Les hommes continuent de dominer les conseils d’administration des sociétés cotées en bourse. Cela ressort clairement du Female Board Index 2023, qui retrace la proportion de femmes administrateurs et directrices de surveillance dans 88 sociétés cotées. Mijntje Lückerath-Rovers, professeur de gouvernance d’entreprise qui a dressé l’inventaire, parle d’une “impasse” et voit comment les entreprises ne parviennent pas à augmenter le nombre de femmes dans leurs conseils d’administration.
Tout comme l’année dernière, la part des femmes dans les conseils d’administration, pour lesquels il n’existe aucune règle applicable, n’est que de 15 pour cent. Sur les trente nouveaux postes au sein du Directoire, où se prennent les véritables décisions, quatre seulement ont été attribués à une femme. Trois réalisatrices sont également parties en même temps, toutes après un seul mandat. Pourtant, 61 des 88 sociétés cotées n’ont pas une seule femme dans leur conseil d’administration, bien qu’elles aient nommé 14 nouveaux administrateurs l’année dernière.
Les femmes sont bien mieux représentées au sein du Conseil de Surveillance, qui remplit un rôle de contrôle. Ils y ont occupé 39 pour cent des postes au cours des deux dernières années. C’est largement suffisant pour le quota de femmes imposé l’année dernière aux sociétés cotées. Selon ce quota, au moins un tiers du Conseil de Surveillance doit être composé de femmes.
L’espoir était que cette intervention législative corrigerait également le rapport historiquement faussé entre les hommes et les femmes occupant d’autres postes élevés, comme au sein du conseil d’administration. L’idée était que dès que le nombre de femmes directrices de surveillance dotées de réglementations exécutoires monterait en flèche, le nombre de femmes directrices suivrait. Néanmoins, selon Lückerath-Rovers, ce que l’on appelle l’effet volant d’inertie ne se matérialise pas. « L’attention portée à la question de l’égalité a complètement diminué. »
Que dit ce nouvel indice sur l’attitude des sociétés cotées en bourse à l’égard de la diversité des genres au sein des conseils d’administration ?
« Ce problème n’est clairement pas une priorité suffisante. Autrement, la proportion de femmes parmi les administrateurs récemment embauchés aurait augmenté. Ce chiffre est particulièrement douloureux. Surtout si l’on considère que de nombreuses femmes membres du conseil d’administration quittent après un mandat. De cette façon, en tant qu’entreprise, vous ne progressez pas. Comme s’il y avait une sorte de complaisance. Les entreprises pensent : le quota de directeurs de surveillance est finalement atteint. Pourquoi alors encore investir de l’énergie dans le conseil d’administration ? Alors que ces chiffres sont vraiment en retard. Cela peut prendre du temps, mais il n’y a aucune amélioration pour la deuxième année consécutive. »
Ces résultats ne constituent-ils pas un argument solide en faveur d’un quota strict pour le conseil d’administration ?
« Vous voyez qu’une telle mesure permet effectivement de dépasser un certain seuil.

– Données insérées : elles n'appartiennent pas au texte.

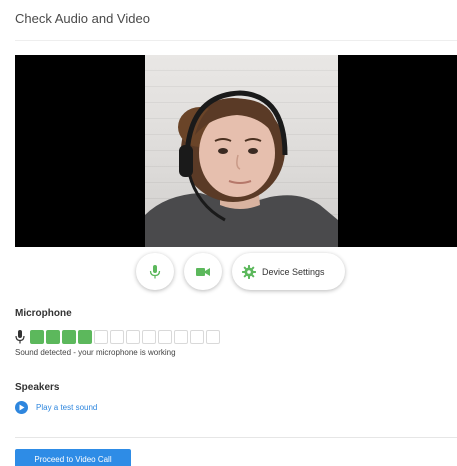  I want to click on device-settings-label: Device Settings, so click(294, 272).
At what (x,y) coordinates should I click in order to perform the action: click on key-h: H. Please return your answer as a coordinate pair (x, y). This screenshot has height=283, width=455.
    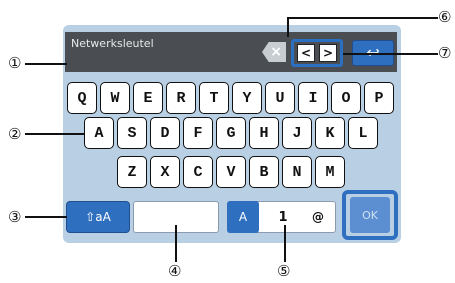
    Looking at the image, I should click on (264, 133).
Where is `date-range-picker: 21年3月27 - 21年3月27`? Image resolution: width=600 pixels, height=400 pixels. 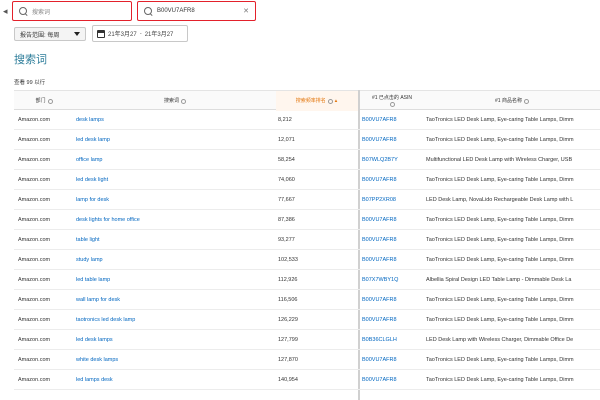
date-range-picker: 21年3月27 - 21年3月27 is located at coordinates (140, 34).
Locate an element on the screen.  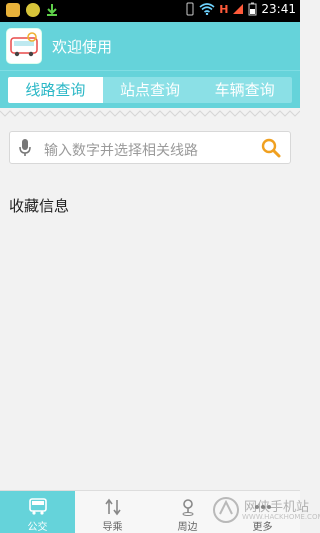
route-search-box: 输入数字并选择相关线路 is located at coordinates (150, 148).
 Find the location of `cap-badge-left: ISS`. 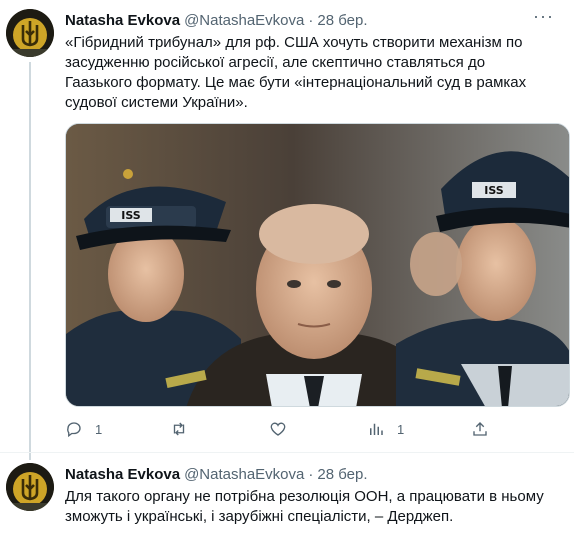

Car une fois que la proportion de femmes occupant des postes élevés sera acceptable, les entreprises ne reviendront pas facilement à l’ancienne situation. Je ne suis moi-même pas favorable à un quota strict et, en politique, une telle règle est entourée de controverses : il n’y a pas suffisamment de soutien pour faire adopter une telle règle par le Parlement. Beaucoup ne veulent pas que le gouvernement intervienne dans les politiques d’embauche du secteur privé. Après tout, il existe parfois des arguments légitimes pour embaucher un homme, comme ses antécédents par exemple. En revanche, cet argument est utilisé depuis vingt ans. Nous le savons maintenant.
Comment faire respecter ce ratio hommes/femmes équilibré ?
« Les entreprises doivent en être tenues responsables. La sensibilisation est le meilleur moyen, à travers les assemblées d’actionnaires, les consommateurs et la pression sociétale. Mais les entreprises qui ont réussi en matière de diversité devraient également continuer à en souligner les aspects positifs.
Les obstacles auxquels les femmes sont confrontées sont-ils généralement reconnus ?
« Au fond, personne n’est contre la diversité au sens large du terme. Il existe un consensus sur le fait que la diversité contribue à l’innovation et à une meilleure prise de décision. Les plus grands défis sont les schémas inconscients. Comme évaluer et reconnaître la qualité. Les idées sur qui est le meilleur conducteur sont encore truffées de stéréotypes. Les hommes sont toujours considérés comme décisifs, assertifs, axés sur les résultats et travailleurs. Le recrutement de personnel en particulier est un processus très subjectif dans lequel ces sentiments et ces réflexions sont déterminants.